- **Permintaan 1**: Sebutkan semua kenyataan pahit yang menurut artikel tentang inklusi keuangan di Jawa Barat masih dihadapi provinsi itu.
- **Permintaan 2**: Salin dengan persis bagian artikel tentang inklusi keuangan di Jawa Barat, mulai dari "Jawa Barat Melawan" dan terus sampai "terhadap kebutuhan itu.".
- **Permintaan 3**: Tuliskan lanjutan artikel tentang inklusi keuangan di Jawa Barat, dimulai setelah kalimat terakhir yang tercantum.

- **Kutipan Terpilih**:

========================================================================

Bulan Inklusi Keuangan (BIK) 2025 menjadi ruang interaktif masyarakat dengan lembaga keuangan, dalam membuka wawasan, membangun kepercayaan, dan melindungi hak konsumen. (Sumber: OJK)

Ayo Biz

Jawa Barat Melawan Scam, Inklusi Keuangan Jadi Senjata Baru

Kamis 06 Nov 2025, 20:05 WIB

AYOBANDUNG.ID -- Ketika angka literasi keuangan naik, harapan akan kesejahteraan pun ikut tumbuh. Namun di Jawa Barat, harapan itu masih berhadapan dengan kenyataan pahit, di mana tingginya laporan penipuan finansial, maraknya praktik keuangan ilegal, dan kesenjangan akses terhadap layanan keuangan formal.

Di tengah lanskap ekonomi yang terus bergeser, inklusi keuangan bukan lagi pilihan, melainkan kebutuhan mendesak. Bulan Inklusi Keuangan (BIK) 2025 hadir sebagai respons terhadap kebutuhan itu.

Di Bandung, gerakan ini menjelma menjadi ruang interaktif yang mempertemukan masyarakat dengan lembaga keuangan, bukan hanya untuk membuka rekening, tetapi untuk membuka wawasan, membangun kepercayaan, dan melindungi hak-hak konsumen.

========================================================================

- **Data yang Disediakan**:

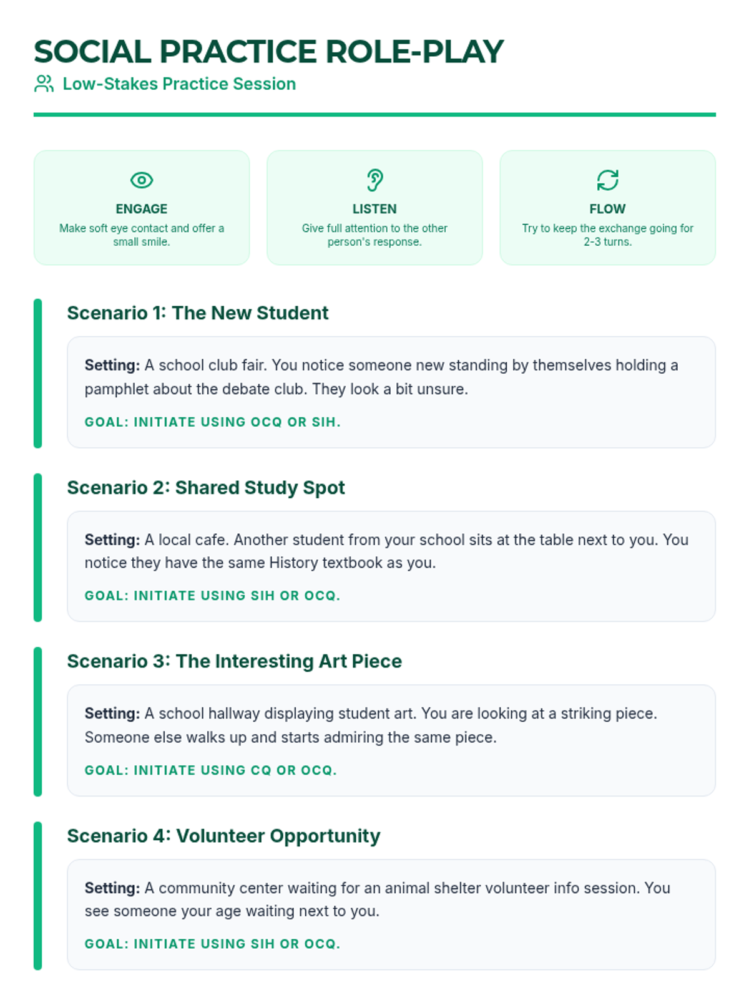The width and height of the screenshot is (749, 998).
Task: Select the ENGAGE tip card
Action: (x=142, y=208)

========================================================================

- **Jawaban Tertulis 1**: Kenyataan pahit itu adalah tingginya laporan penipuan finansial, maraknya praktik keuangan ilegal, dan kesenjangan akses terhadap layanan keuangan formal.

- **Jawaban Tertulis 2**:
Jawa Barat Melawan Scam, Inklusi Keuangan Jadi Senjata Baru

Kamis 06 Nov 2025, 20:05 WIB

AYOBANDUNG.ID -- Ketika angka literasi keuangan naik, harapan akan kesejahteraan pun ikut tumbuh. Namun di Jawa Barat, harapan itu masih berhadapan dengan kenyataan pahit, di mana tingginya laporan penipuan finansial, maraknya praktik keuangan ilegal, dan kesenjangan akses terhadap layanan keuangan formal.

Di tengah lanskap ekonomi yang terus bergeser, inklusi keuangan bukan lagi pilihan, melainkan kebutuhan mendesak. Bulan Inklusi Keuangan (BIK) 2025 hadir sebagai respons terhadap kebutuhan itu.

- **Jawaban Tertulis 3**:
“Melalui edukasi dan peningkatan inklusi keuangan, kami ingin memastikan masyarakat semakin cerdas dalam mengelola keuangan dan terhindar dari praktik keuangan ilegal,” ujar Kepala Eksekutif Pengawas Perilaku Pelaku Usaha Jasa Keuangan, Edukasi, dan Pelindungan Konsumen OJK, Friderica Widyasari Dewi.

Pernyataan Friderica mencerminkan urgensi yang nyata. Berdasarkan laporan OJK, Jawa Barat termasuk provinsi dengan jumlah laporan tertinggi terkait penipuan keuangan dan aktivitas ilegal. Fenomena ini menjadi ironi di tengah geliat ekonomi digital dan maraknya layanan keuangan daring yang justru membuka celah bagi pelaku kejahatan finansial.

“Salah satu fungsi penting OJK adalah melindungi konsumen dan masyarakat. Karena itu, kami terus mendorong sinergi antara OJK, pemerintah daerah, dan pelaku industri jasa keuangan untuk meningkatkan literasi, memberikan edukasi, dan memastikan masyarakat menggunakan layanan keuangan yang legal dan diawasi OJK,” tambahnya.

Bandung, sebagai pusat ekonomi kreatif dan digital di Jawa Barat, menjadi medan strategis untuk menguji efektivitas inklusi keuangan. Kota ini memiliki ekosistem UMKM yang dinamis, komunitas digital yang berkembang, namun juga populasi rentan yang masih terpapar pinjaman ilegal dan investasi bodong.

Kepala OJK Jawa Barat, Darwisman, menegaskan bahwa pendekatan inklusi harus menyentuh denyut kehidupan masyarakat. “Pasar Keuangan Rakyat Jawa Barat ini bukan sekadar acara seremonial, tetapi bentuk nyata dari kehadiran layanan keuangan di tengah masyarakat,” katanya.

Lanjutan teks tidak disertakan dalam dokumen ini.